Tattooed-face goby

Scientific classification
- Kingdom: Animalia
- Phylum: Chordata
- Class: Actinopterygii
- Order: Gobiiformes
- Family: Oxudercidae
- Genus: Lentipes
- Species: L. ptasan
- Binomial name: Lentipes ptasan Jhuang, Nañola, Li & Liao, 2025

= Tattooed-face goby =

- Genus: Lentipes
- Species: ptasan
- Authority: Jhuang, Nañola, Li & Liao, 2025

Species of fish

The tattooed-face goby (Lentipes ptasan) is a species of goby found in Taiwan and the island of Mindanao in the Philippines.

== Etymology ==
The specific name ptasan is derived from the Truku language (an indigenous tribe in Taiwan), meaning ‘facial tattoo’ which comes from the dark facial lines on the species.

== Description ==
Lentipes ptasan experience sexual dichromatism, with males having highly varied colors. They're usually grey with a broad dark-brown band between bases of second dorsal and anal fins, with blue or white snouts and two black lines running from the eye through the nostrils and ending at the snout. There are three to six silvery patches along the back from the head to the base of the tail.
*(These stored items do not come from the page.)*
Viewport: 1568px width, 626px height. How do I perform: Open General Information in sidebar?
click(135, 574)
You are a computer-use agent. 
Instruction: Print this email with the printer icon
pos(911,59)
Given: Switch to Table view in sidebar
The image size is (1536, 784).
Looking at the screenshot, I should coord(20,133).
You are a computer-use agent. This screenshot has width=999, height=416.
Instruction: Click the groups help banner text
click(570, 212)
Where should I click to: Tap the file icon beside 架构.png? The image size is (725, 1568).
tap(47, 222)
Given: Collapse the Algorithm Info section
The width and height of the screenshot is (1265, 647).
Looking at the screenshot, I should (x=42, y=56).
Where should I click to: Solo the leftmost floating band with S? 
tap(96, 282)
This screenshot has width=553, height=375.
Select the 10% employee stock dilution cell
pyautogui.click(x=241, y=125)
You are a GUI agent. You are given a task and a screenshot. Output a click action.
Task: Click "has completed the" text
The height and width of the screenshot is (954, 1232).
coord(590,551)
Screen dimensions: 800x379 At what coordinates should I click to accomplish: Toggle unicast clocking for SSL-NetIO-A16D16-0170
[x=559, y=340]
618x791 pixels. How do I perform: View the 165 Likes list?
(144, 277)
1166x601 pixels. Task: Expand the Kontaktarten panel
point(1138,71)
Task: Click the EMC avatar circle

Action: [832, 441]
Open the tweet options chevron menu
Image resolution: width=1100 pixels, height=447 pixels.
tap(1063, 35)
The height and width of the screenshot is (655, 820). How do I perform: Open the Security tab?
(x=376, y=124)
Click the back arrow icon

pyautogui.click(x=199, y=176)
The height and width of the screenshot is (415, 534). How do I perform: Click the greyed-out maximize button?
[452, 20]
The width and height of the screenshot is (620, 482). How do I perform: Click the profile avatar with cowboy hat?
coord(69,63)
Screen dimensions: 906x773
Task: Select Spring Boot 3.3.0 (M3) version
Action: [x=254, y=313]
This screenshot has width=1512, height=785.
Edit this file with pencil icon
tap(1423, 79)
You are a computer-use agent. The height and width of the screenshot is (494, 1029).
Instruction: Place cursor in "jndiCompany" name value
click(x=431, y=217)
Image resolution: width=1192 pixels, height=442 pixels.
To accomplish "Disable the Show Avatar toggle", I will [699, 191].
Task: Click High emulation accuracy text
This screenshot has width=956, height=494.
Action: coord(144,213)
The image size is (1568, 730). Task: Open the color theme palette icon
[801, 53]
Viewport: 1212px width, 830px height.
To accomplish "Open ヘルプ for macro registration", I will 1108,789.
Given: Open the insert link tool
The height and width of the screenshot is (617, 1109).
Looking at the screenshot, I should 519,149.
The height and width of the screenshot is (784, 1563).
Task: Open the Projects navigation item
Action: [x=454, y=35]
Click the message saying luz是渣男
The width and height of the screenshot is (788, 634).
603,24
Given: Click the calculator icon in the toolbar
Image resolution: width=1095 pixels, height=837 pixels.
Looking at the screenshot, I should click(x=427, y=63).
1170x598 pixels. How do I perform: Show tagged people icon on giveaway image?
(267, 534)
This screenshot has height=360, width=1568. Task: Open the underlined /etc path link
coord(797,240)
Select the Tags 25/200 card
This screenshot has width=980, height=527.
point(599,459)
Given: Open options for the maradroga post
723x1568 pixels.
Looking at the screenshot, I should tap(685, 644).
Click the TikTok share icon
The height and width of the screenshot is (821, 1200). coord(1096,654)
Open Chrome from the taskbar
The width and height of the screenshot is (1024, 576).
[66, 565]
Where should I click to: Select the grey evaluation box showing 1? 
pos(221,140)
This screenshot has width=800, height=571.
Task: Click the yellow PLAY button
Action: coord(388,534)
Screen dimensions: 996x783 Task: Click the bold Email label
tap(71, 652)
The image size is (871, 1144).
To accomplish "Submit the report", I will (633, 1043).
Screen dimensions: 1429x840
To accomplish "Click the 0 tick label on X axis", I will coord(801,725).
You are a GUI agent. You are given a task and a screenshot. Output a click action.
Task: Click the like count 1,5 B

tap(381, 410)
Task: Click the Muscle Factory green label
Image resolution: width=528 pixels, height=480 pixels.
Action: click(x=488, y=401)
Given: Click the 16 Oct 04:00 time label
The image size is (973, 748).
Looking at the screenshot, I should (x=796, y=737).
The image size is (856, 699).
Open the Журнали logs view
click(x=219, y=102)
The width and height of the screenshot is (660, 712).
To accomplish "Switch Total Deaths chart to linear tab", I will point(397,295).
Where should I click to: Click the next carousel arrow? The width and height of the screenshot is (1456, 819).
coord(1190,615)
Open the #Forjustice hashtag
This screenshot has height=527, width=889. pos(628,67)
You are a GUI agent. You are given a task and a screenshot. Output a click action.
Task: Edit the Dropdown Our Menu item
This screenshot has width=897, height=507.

Females of the species have a silvery-grey body with brown with worm-like markings on the head and front of the body. A black stripe runs from behind the gill cover to the base of the tail. The belly area has silvery spots. An orange mark extends from the anus along the lower body, and the eye has a black ring with a reddish-brown iris.

== Distribution ==
Lentipes ptasan is known from Shimen Stream in Yilan, Taiwan and Bocay-el Falls in Sarangani, Mindanao.